Quelle foi il aurait fallu ce jour-là aux gens de Nazareth pour accepter cette révélation, cette identification de Jésus au Messie attendu, et pour repartir chez eux en se disant: « le fils du charpentier est habité par l’Esprit de Dieu ; le fils de Joseph a inauguré aujourd’hui la libération d’Israël ! » Mais ils en resteront au stade de l’étonnement; puis, très vite, la colère montera en eux, quand Jésus parlera d’offrir son message et ses miracles également aux païens, comme au temps d’Élie et d’Élisée.

C’est cette foi que le Christ nous demande aujourd’hui, lorsqu’il redit, au cœur de notre liturgie: « L’Esprit du Seigneur est sur moi », et lorsqu’il affirme: « Aujourd’hui cette écriture est accomplie en vos oreilles » !

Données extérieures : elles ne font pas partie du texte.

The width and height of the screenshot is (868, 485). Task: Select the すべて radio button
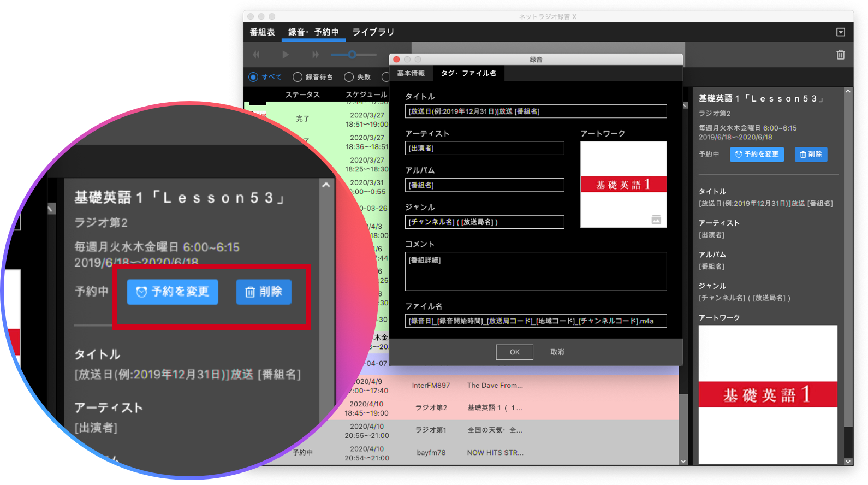click(x=253, y=77)
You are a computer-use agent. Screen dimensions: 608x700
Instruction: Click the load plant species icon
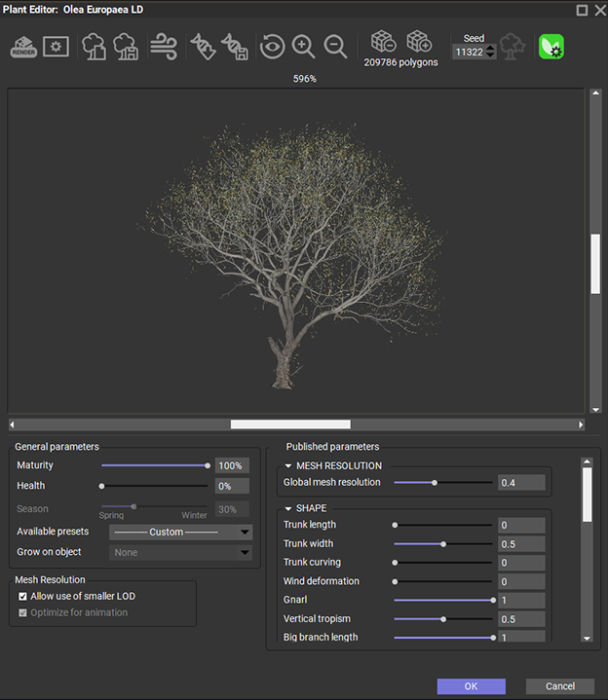click(x=94, y=47)
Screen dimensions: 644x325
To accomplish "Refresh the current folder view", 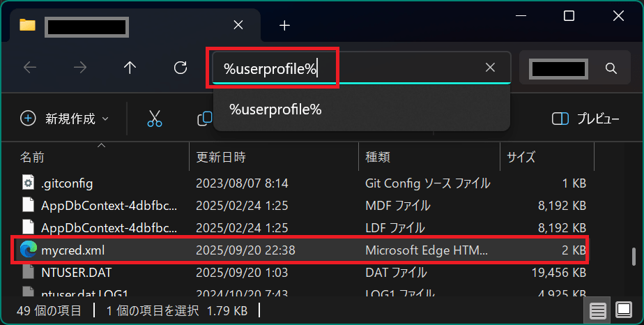I will pos(181,68).
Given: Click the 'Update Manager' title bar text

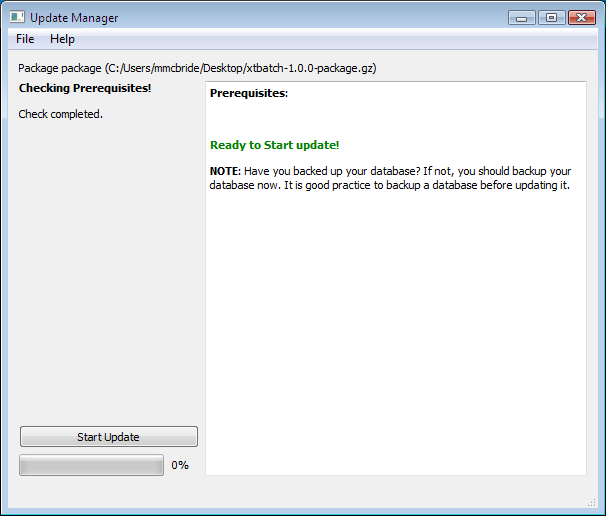Looking at the screenshot, I should [x=74, y=17].
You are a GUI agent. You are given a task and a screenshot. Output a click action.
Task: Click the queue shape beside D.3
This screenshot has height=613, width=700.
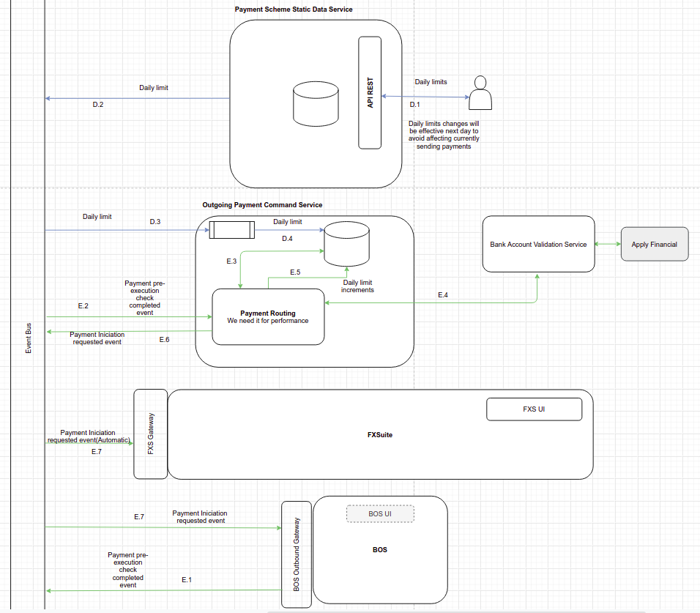pyautogui.click(x=232, y=230)
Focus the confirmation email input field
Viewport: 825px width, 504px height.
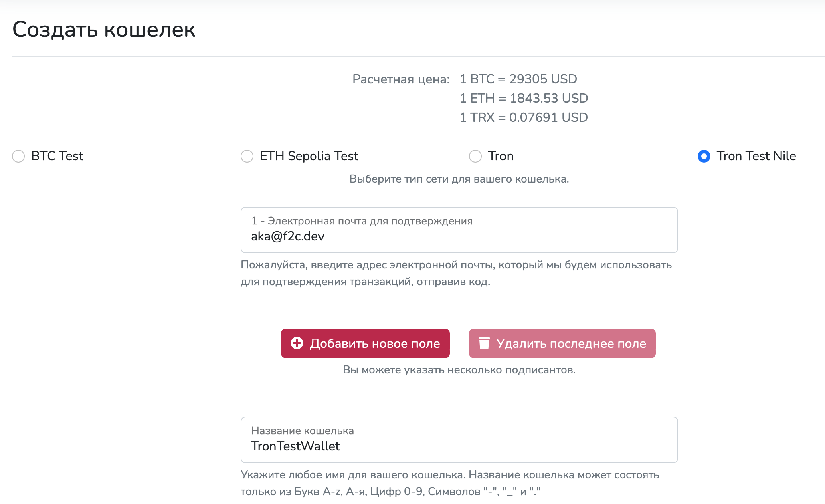pos(459,236)
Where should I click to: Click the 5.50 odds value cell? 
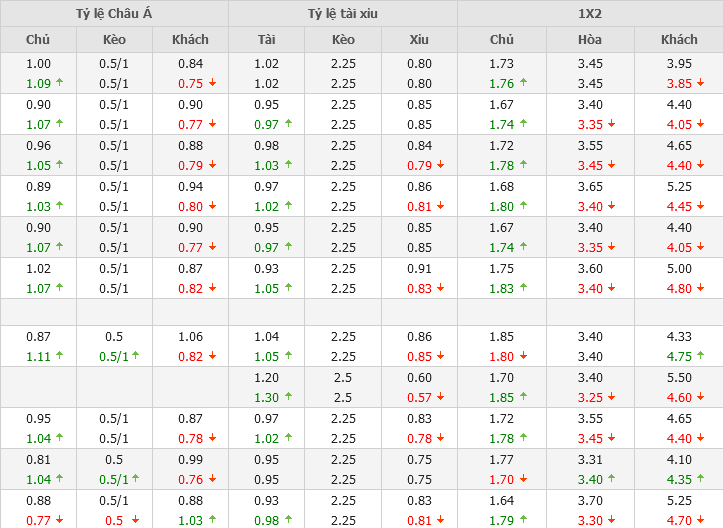[679, 378]
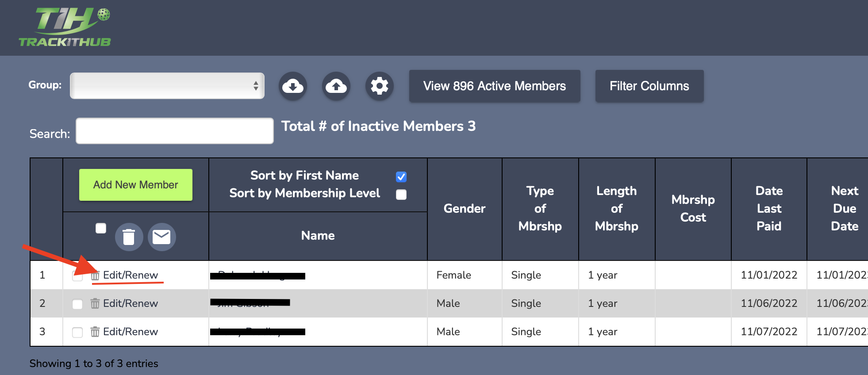Uncheck Sort by First Name checkbox
The image size is (868, 375).
(x=401, y=177)

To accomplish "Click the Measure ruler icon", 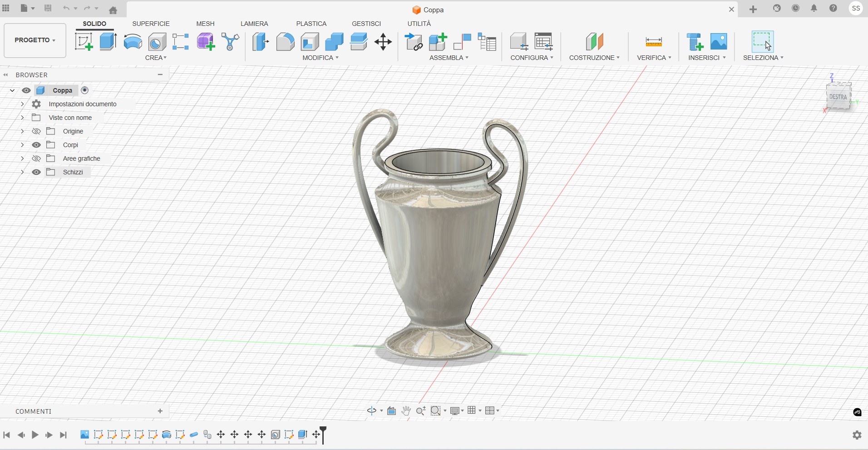I will (x=654, y=42).
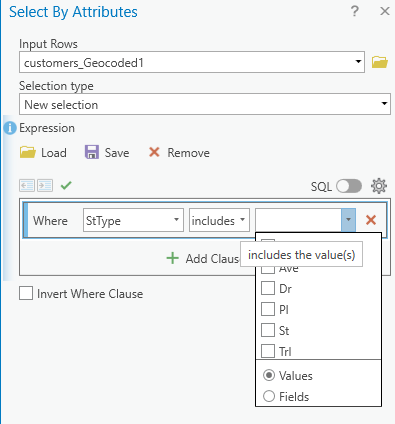
Task: Select the Fields radio button
Action: click(269, 396)
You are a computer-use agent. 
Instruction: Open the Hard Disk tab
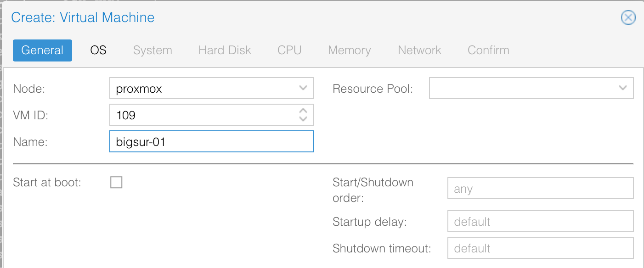225,50
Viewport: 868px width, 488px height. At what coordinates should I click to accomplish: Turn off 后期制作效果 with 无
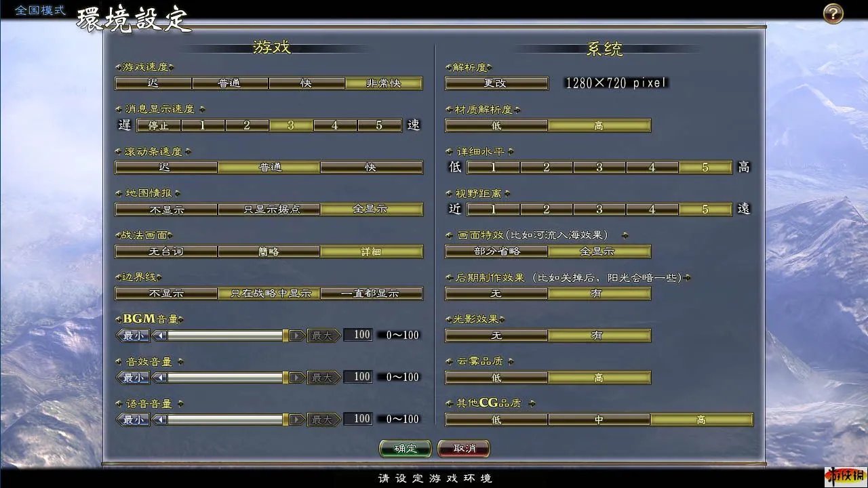pyautogui.click(x=496, y=293)
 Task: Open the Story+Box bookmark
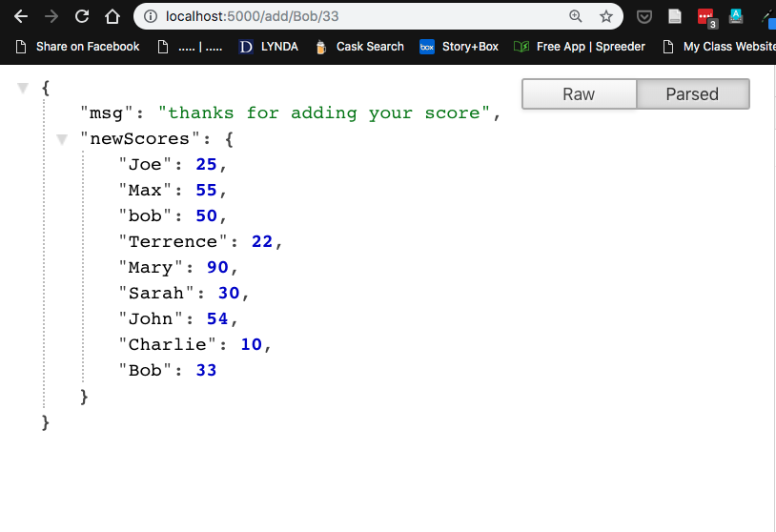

Si « aujourd’hui » est pour nous aussi le jour du salut, si aujourd’hui encore la parole de Jésus doit trouver son accomplissement, cela signifie qu’il faut nous identifier aux croyants visités par Jésus : les pauvres, les captifs, les aveugles et les opprimés.

Aujourd’hui, en effet, Jésus nous trouve pauvres d’espérance et de joie, fatigué d’attendre et de demander, et il vient à nous, rayonnant de gloire, avec une bonne nouvelle : il envoie d’auprès du Père l’Esprit Paraclet, pour qu’il soit à jamais avec nous : Aujourd’hui !!!